▸ **To do**: Every line of the entries below from the one containing "October 2010 (55, 2199)" to the one containing "Research (633, 100)", both ends included, must be written out exactly. No other line belongs in the answer.

▸ **Entries provided**:

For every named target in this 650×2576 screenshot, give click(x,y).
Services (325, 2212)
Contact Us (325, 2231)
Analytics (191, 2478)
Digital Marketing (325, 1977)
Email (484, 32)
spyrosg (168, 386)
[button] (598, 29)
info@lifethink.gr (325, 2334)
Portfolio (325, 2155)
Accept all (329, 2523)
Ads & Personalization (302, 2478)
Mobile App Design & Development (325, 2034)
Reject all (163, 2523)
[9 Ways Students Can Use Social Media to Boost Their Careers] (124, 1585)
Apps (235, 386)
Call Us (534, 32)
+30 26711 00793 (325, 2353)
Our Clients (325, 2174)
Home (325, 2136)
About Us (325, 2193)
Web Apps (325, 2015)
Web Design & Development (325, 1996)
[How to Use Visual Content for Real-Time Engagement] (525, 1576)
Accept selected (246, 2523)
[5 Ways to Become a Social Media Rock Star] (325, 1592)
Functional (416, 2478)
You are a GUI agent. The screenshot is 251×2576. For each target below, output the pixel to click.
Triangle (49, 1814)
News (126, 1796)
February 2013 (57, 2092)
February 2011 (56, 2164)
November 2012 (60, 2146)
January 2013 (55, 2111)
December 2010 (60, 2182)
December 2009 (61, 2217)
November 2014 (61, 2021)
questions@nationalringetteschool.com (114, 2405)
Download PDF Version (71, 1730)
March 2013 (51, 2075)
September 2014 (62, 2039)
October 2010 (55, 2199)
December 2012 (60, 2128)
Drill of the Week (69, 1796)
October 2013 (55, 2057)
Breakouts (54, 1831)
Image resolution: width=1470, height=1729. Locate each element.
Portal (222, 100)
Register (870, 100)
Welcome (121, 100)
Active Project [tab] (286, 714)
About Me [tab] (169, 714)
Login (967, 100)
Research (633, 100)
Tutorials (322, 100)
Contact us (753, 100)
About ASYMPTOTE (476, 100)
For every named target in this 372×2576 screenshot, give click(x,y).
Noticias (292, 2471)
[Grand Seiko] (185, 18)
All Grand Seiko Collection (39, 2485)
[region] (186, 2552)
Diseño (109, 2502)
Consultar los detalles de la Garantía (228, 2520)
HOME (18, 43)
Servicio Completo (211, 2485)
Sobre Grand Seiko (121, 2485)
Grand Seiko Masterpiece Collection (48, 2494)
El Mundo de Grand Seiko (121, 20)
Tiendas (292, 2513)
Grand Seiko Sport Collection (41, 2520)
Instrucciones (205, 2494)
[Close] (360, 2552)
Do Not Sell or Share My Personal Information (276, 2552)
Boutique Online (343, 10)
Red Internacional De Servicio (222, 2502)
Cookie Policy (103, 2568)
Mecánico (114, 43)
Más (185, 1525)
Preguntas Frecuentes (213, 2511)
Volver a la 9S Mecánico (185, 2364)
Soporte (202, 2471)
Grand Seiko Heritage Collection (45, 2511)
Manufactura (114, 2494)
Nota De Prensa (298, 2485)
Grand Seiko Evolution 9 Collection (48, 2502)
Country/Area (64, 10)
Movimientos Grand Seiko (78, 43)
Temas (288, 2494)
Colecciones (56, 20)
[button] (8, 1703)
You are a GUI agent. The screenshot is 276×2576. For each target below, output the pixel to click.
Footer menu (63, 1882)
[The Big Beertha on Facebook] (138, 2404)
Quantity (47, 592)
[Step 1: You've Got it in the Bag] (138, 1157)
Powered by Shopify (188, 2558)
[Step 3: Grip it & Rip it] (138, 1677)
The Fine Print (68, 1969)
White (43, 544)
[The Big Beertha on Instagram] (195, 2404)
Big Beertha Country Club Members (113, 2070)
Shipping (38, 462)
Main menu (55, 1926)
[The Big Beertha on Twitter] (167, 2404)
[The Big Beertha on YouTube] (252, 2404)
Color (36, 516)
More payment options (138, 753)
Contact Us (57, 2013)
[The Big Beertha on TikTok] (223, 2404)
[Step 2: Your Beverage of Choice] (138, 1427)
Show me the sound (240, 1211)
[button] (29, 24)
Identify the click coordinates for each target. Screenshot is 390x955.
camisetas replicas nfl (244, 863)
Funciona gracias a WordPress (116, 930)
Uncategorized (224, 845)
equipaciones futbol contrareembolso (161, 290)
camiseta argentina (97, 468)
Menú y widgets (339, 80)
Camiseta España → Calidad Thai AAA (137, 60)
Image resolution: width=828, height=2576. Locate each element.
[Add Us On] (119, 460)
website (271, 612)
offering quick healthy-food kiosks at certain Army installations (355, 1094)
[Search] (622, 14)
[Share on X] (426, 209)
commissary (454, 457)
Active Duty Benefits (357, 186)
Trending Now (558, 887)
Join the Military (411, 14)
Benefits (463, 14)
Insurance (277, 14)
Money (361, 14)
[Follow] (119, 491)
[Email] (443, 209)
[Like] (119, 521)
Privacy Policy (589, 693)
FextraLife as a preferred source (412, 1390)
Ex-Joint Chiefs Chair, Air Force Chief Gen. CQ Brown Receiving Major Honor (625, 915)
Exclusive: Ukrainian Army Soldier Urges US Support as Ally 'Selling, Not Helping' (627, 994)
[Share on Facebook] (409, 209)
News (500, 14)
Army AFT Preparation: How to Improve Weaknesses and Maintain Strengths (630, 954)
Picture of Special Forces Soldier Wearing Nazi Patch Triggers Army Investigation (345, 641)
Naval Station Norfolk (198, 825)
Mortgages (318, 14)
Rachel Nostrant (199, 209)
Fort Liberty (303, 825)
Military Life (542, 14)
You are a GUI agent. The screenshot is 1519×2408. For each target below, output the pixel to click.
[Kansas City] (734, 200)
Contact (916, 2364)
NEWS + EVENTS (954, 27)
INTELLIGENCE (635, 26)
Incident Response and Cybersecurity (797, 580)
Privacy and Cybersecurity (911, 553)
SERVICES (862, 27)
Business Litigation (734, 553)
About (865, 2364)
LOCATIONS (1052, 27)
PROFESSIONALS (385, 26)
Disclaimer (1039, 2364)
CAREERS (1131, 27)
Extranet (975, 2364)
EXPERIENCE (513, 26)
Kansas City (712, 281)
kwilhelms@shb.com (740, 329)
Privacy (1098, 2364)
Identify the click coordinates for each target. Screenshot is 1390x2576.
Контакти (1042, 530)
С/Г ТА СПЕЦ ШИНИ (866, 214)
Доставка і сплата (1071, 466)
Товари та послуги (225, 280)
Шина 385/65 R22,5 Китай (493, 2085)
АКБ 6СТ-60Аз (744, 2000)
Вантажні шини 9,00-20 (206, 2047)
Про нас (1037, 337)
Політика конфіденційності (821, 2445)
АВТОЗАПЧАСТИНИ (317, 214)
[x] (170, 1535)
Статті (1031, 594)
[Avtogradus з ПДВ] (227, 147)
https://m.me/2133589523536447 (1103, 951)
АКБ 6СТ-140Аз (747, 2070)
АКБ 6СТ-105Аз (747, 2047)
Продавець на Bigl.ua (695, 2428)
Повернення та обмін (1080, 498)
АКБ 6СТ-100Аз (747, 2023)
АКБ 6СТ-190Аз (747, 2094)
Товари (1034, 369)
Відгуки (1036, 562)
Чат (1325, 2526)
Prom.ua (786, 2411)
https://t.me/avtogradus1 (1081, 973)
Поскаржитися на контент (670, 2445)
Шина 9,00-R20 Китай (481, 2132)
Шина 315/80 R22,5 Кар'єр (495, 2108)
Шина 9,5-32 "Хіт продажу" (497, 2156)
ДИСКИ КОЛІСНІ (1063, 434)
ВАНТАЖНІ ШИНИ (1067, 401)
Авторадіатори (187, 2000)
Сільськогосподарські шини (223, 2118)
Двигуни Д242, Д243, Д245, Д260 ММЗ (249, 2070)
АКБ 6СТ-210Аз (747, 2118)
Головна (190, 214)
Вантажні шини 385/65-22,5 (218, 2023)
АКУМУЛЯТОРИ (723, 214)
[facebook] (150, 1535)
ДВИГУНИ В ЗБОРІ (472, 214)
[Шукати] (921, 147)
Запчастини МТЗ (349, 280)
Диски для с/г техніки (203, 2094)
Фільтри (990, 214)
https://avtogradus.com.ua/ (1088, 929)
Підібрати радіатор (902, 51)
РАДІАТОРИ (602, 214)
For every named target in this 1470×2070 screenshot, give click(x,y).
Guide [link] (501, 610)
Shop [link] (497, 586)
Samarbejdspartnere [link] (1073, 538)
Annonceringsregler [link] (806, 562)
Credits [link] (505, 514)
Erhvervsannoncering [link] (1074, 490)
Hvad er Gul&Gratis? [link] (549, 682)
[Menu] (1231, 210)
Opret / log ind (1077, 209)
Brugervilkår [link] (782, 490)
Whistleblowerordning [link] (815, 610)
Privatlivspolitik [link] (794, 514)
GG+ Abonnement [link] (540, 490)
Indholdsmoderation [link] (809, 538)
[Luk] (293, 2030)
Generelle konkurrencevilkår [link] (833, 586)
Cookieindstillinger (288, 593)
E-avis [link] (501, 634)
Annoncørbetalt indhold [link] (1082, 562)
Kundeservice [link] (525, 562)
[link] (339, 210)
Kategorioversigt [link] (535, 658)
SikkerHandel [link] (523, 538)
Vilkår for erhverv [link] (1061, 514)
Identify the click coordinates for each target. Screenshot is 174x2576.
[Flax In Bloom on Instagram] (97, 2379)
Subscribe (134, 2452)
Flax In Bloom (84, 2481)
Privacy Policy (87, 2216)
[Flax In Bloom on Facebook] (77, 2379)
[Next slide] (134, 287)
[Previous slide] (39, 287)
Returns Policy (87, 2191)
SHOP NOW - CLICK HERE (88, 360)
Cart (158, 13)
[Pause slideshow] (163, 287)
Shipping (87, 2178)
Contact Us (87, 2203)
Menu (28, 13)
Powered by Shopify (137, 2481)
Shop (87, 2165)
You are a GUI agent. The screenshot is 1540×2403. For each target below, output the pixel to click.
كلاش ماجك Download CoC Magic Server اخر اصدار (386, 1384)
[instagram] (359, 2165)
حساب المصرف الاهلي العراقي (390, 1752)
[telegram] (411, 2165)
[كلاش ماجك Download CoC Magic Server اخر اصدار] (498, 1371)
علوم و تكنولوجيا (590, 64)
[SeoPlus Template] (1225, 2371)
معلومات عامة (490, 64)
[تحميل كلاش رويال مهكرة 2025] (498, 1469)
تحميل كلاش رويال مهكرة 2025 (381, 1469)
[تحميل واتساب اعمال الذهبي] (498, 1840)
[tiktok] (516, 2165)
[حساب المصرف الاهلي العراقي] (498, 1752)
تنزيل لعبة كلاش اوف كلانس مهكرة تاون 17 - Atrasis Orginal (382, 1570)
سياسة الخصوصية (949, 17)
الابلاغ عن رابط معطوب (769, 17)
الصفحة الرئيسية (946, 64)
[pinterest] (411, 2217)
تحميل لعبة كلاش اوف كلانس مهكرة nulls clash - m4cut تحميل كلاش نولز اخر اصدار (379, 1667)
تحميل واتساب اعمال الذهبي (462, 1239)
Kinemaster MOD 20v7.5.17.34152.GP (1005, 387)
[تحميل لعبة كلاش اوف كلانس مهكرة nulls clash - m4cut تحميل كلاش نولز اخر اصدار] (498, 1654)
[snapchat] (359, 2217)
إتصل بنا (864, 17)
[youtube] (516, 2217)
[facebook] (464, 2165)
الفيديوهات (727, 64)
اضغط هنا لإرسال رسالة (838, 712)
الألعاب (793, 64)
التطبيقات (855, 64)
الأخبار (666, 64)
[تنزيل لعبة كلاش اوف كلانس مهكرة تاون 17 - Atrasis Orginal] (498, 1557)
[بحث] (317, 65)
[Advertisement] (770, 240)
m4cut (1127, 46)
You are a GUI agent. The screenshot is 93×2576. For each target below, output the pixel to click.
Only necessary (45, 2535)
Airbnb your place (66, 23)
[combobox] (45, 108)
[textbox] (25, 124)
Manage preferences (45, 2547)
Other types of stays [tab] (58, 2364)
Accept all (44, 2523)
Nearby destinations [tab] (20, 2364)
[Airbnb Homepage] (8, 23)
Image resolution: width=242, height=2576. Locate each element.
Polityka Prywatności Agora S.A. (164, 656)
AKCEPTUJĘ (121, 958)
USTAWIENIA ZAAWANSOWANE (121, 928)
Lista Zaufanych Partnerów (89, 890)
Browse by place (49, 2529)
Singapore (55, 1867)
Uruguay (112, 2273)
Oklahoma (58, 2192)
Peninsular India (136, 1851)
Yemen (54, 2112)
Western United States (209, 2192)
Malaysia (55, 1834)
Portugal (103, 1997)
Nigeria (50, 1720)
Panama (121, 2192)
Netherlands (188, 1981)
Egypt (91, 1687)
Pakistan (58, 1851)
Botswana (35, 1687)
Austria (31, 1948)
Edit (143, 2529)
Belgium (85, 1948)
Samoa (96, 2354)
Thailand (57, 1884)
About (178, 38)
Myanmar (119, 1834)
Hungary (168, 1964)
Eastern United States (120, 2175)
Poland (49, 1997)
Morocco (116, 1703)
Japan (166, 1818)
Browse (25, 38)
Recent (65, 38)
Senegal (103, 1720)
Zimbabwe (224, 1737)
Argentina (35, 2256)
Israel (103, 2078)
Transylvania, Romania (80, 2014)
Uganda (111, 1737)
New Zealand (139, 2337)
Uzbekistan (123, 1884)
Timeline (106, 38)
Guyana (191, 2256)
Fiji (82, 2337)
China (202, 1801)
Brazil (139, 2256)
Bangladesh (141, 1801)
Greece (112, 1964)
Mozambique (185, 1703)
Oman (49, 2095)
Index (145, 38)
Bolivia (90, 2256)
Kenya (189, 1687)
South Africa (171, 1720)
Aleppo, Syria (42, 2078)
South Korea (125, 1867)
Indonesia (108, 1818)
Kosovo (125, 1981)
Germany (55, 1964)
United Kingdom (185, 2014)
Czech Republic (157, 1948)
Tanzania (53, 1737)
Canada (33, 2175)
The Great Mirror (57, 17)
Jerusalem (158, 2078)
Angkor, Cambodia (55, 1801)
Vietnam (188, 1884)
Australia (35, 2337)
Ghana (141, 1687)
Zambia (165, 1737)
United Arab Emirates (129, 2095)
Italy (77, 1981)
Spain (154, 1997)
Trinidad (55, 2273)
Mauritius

▸ **Exercise output**:
October 2010 (55, 2199)
December 2012 (60, 2128)
Drill of the Week (69, 1796)
October 2013 (55, 2057)
Breakouts (54, 1831)
Image resolution: width=1470, height=1729. Locate each element.
Portal (222, 100)
Register (870, 100)
Welcome (121, 100)
Active Project [tab] (286, 714)
About Me [tab] (169, 714)
Login (967, 100)
Research (633, 100)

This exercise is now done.